### Article
** START **

Living under an ever-growing mountain of projects and responsibilities seems to have been the name of the game for leaders since time immemorial. The result? We all know it, that familiar friend: stress, and lots of it. It’s something that most leaders simply accept as part of the deal. It’s true that stress is a normal part of leadership and really a normal part of life in general. But when that stress remains fixed or continually increases over time, things start to deteriorate. Your decision making suffers, your communication becomes reactive, and your employees take notice. Unaddressed stress is the ultimate morale killer and destroyer of productivity.
Fortunately, you can implement new practices that allow you to take back control of your headspace, that actually increase your focus and inspire new levels of creativity and productivity. We’re going to warn you here and now, though, that for some of you, these practices might feel strange; they might even seem like they’ll slow you down. But think of this as a worthy investment. Your ROI includes accomplishing more with less effort and time. That’s hard to beat.
Without further ado, here are the three practices you can implement today to help you knock out some of that killer stress.
1. STOP. Yep, you read that right. You need to take a timeout. We know what you’re thinking. You’ve got too much on your plate, so taking a moment to stop sounds like the worst thing you could do right now. Your schedule and workload will just back up even more, which will only intensify your stress. You know you need a break, but you feel that giving yourself the mental reprieve you need will only backfire down the line. Your fear is understandable, but you also already know that doing more of the same is making matters worse. There’s only one alternative: do something different. It may well be that the counterintuitive thing to do is exactly what you need.
Ask yourself what might happen if you don’t give yourself a break. Whatever you do, you can’t expect things to stay the same. Why? Because while your daily routine might not be changing that much, your mind is. The more time you spend in a state of distress, the greater the negative impact will be on your mental health. So even if the daily grind makes you feel like a frazzled hampster stuck in a wheel, if you don’t find your way off the wheel to rest, you’ll just end up driving yourself toward exhaustion.

** END **

### What to do
1. In the article on leadership stress, what is called the ultimate morale killer and destroyer of productivity?
2. Write the next part of the article on leadership stress, picking up right after its final sentence.
The material after this article comes from a separate source.

### Material provided
** START **

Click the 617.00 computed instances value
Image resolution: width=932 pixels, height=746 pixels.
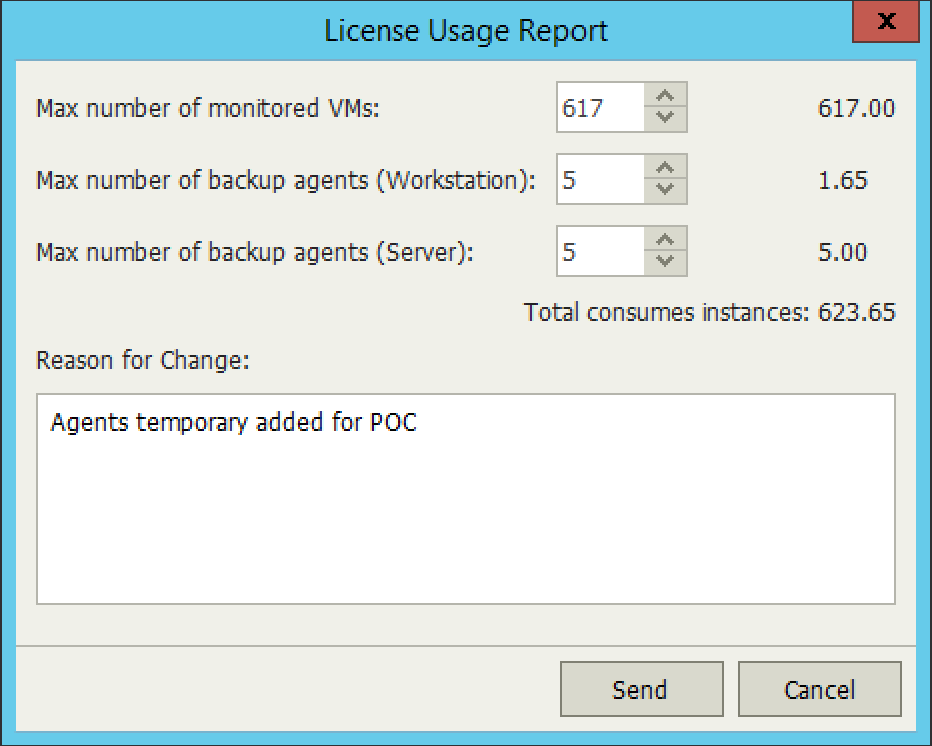click(857, 108)
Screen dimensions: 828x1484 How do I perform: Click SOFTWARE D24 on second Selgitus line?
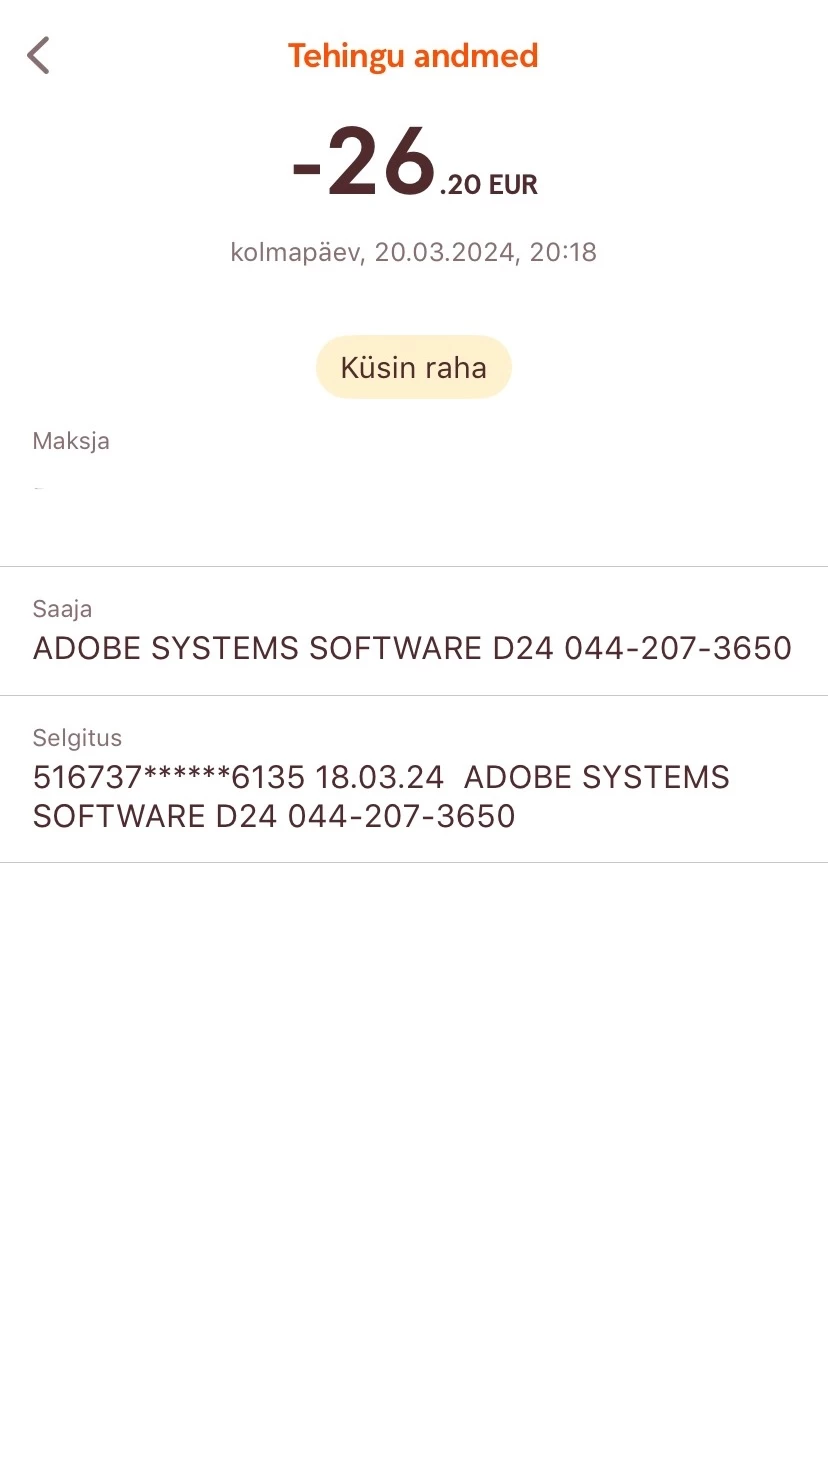pyautogui.click(x=155, y=816)
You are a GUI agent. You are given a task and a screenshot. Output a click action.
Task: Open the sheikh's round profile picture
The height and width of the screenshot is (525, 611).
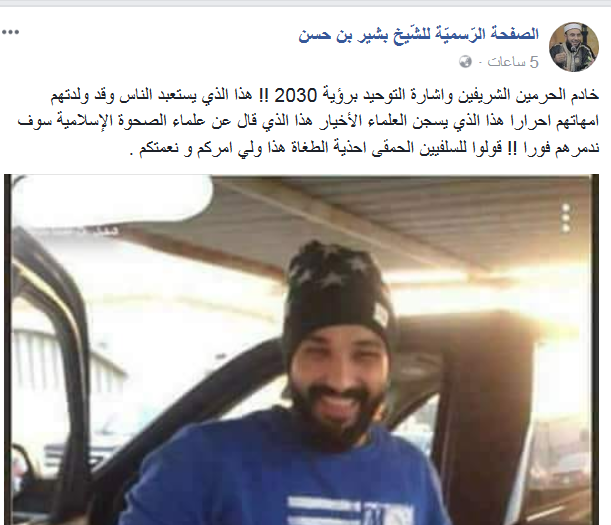(x=574, y=47)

** END **

### Answers in order
1. Unaddressed stress.

2.
Now consider what might happen if you do give yourself a break. The worst case scenario is that you fall behind, at least initially. But what you gain as a result of pumping the brakes will eventually propel you forward. This works because rest helps clear the fog, allowing you to work more efficiently and make more prudent and timely decisions. In the end, you’ll spend less time doing the same amount of work, which means it’ll take even longer for you to reach those heightened levels of stress.
2. Do the things you love, even if you don’t want to. This point is also counterintuitive. Often when we become overwhelmed with stress, it’s those things that would help us feel better that we avoid. We think to ourselves, “I just don’t have the energy to go on a hike or pursue this hobby right now.” It’s a strange truth, but it’s these very things that help us get out of our heads, to stop overthinking, and to temporarily disengage from the causes of our stress.
Imagine that you’re overburdened with ongoing projects in the office. Possible failure is ALL you can think about. It’s on your mind at breakfast, at work, during family time, at night before bed, and you even dream about it. You feel like you’ve got nothing left to invest in a hobby. But, the best thing you can do is make the conscious choice to go against your natural tendency, which might be to withdraw or shut down. If you exert that last shred of mental energy on the things you used to do that made you feel good, you’re actually forcing your brain to go in a new direction, to actively and intentionally focus on anything other than your stressors. And guess what? There’s a tremendous amount of relief to be found in that, and with relief and rest come clarity and calm.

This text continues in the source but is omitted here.